▶ **WHAT IS BEING ASKED**
In the forum thread below on MySQL memory use under FreeBSD, which MySQL version is described as fine on both versions of FreeBSD?

▶ **EXCERPTED PASSAGE**

-.-.-

Test Server Dell T610 ESXi, FreeBSD 11.3-p5 VM, 1 CPU, 2GB RAM, 4 GB SWAP, ZFS, MySQL-5.7.2.9, reduced innodb_buffer_pool_size=256M the rest is default
Completed in 26 Minutes, RAM was in use about 95%, 0% of SWAP was used. I did not set any limits for the ARC, it was stable at around 1GB total.
It seems that innodb_buffer_pool_size is not working on BSD12+. MYSQLD will consume about 50GB of RAM using my 5GB import regardless what you put in innodb_buffer_pool_size. I will run the same test on BSD/UFS to see if ZFS is even involved here. Most of my servers have well over 100GB RAM, so i haven't really payed attention to this up until now.


----------



## richardtoohey2 (Jan 28, 2020)

So much for my MyISAM theory.

I've had what seems to be the same issue on a variety of desktop machines and Dell servers.  ZFS hasn't been a factor at all, so will be interested to see how your testing goes.

On a variety of machines, server & desktop, ranging from 8G to 48G RAM:

FreeBSD 11.3 + MySQL 5.7 = fine
FreeBSD 12.0 or 12.1 + MySQL 5.7 = OOM

MySQL 5.6 is fine on both versions of FreeBSD.

It has definitely been reported on Linux and it's the same sort of thing - importing millions of rows into MySQL 5.7.  And some people have got it to work by changing the memory allocator used (but confusingly some say *do* use jemalloc and others say they got it to work by *not* using jemalloc).

e.g. https://bugs.mysql.com/bug.php?id=83047

FreeBSD 12.x has a newer version of jemalloc than FreeBSD 11.x.

It seems to me that there is something about the import of millions of rows of a certain size or maybe combination of fields or field types.  That's why most MySQL users don't encounter it - it's some corner case.

One thing to double-check as well - has the importing *definitely* worked?  I've had some issues with max_allowed_packet - the MySQL client will crash on a table, but the import will continue on the next table.  Might be a red herring so take this with a pinch of salt.

All the above is what I found but very interested to see if you find the same or something different (and if there's a solution that doesn't involve re-working the tables, even better!)


----------



## rusoo7 (Jan 28, 2020)

richardtoohey2 said:


> So much for my MyISAM theory.
> 
> I've had what seems to be the same issue on a variety of desktop machines and Dell servers.  ZFS hasn't been a factor at all, so will be interested to see how your testing goes.
> 
> ...



I’m only speculating here but do you think there is a reason why FreeNAS and PFSense is still using FreeBSD 11.x?


----------



## vchan (Jan 29, 2020)

rusoo7 said:


> I’m only speculating here but do you think there is a reason why FreeNAS and PFSense is still using FreeBSD 11.x?



Those projects tend to be slower to update to the latest FreeBSD version.


----------



## rusoo7 (Jan 29, 2020)

So I followed the advice from SirDice. I've setup ZFS to use appropriate datasets and zpool per tutorial i found here:
https://www.patpro.net/blog/index.php/2014/03/09/2617-mysql-on-zfs-on-freebsd/

I ran more imports using my 5GB SQL Dump on this VM with few variations of settings.

-.-.-

▶ **RECORDS SHOWN**
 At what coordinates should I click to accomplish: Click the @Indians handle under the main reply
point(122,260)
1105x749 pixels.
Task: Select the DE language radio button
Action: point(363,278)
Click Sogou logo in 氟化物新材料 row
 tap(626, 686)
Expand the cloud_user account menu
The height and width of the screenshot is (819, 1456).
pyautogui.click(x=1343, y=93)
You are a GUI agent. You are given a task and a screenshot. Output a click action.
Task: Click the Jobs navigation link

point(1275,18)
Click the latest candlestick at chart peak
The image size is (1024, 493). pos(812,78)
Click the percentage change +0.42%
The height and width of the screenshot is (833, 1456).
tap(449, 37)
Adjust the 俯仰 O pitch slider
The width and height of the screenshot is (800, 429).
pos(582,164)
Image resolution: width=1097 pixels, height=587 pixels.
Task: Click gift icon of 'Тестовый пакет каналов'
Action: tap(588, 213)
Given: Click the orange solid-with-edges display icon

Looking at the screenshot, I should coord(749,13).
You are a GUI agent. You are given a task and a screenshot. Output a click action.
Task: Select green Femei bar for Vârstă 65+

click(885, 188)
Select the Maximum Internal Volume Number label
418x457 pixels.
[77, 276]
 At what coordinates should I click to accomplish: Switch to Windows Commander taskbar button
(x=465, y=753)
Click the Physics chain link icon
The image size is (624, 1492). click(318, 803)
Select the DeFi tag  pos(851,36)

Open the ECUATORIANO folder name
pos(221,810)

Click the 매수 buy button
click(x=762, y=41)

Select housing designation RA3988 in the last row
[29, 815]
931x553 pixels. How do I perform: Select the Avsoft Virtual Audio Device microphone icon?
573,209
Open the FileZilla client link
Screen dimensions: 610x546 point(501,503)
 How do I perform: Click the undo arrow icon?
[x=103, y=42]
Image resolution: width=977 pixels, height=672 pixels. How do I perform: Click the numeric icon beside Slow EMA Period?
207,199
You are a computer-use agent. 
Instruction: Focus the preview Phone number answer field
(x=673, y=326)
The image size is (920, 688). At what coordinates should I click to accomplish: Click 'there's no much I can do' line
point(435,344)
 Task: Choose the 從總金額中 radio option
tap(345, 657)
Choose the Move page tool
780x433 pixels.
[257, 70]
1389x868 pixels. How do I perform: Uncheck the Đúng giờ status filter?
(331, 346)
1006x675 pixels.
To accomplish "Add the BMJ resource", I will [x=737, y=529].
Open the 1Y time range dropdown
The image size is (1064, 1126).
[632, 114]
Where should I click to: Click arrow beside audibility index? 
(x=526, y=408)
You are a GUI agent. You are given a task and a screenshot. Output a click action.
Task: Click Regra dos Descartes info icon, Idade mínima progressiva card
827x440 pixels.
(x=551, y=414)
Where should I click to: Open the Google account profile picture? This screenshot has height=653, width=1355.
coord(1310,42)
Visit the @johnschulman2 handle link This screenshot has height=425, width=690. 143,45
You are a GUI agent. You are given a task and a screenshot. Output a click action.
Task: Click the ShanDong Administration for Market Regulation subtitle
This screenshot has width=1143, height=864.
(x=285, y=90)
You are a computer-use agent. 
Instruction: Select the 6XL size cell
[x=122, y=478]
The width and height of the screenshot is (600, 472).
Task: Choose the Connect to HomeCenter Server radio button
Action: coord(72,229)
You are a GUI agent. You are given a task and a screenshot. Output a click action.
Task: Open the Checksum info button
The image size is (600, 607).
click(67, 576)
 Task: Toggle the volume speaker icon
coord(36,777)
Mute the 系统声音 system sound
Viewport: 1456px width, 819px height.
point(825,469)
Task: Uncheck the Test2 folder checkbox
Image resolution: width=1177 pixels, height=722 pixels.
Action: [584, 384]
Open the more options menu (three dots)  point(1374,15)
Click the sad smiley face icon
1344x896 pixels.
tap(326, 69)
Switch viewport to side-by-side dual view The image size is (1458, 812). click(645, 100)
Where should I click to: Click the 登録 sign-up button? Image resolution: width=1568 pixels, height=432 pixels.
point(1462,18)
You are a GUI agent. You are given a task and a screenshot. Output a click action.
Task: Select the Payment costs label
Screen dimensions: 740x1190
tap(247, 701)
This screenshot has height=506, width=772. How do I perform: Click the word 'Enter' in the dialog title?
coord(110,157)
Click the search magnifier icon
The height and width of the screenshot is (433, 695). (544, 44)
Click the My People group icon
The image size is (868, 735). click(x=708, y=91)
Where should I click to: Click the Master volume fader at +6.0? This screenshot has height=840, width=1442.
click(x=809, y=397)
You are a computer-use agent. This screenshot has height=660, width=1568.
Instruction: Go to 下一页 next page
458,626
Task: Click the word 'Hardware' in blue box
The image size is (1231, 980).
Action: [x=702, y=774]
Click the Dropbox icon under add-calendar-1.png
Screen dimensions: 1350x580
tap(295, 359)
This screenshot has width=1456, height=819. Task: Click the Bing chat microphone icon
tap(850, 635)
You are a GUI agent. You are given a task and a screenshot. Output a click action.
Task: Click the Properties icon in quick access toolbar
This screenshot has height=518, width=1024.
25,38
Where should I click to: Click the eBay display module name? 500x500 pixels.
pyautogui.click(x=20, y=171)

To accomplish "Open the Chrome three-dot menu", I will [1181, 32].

-.-.-

▶ **WRITTEN SOLUTION**
MySQL 5.6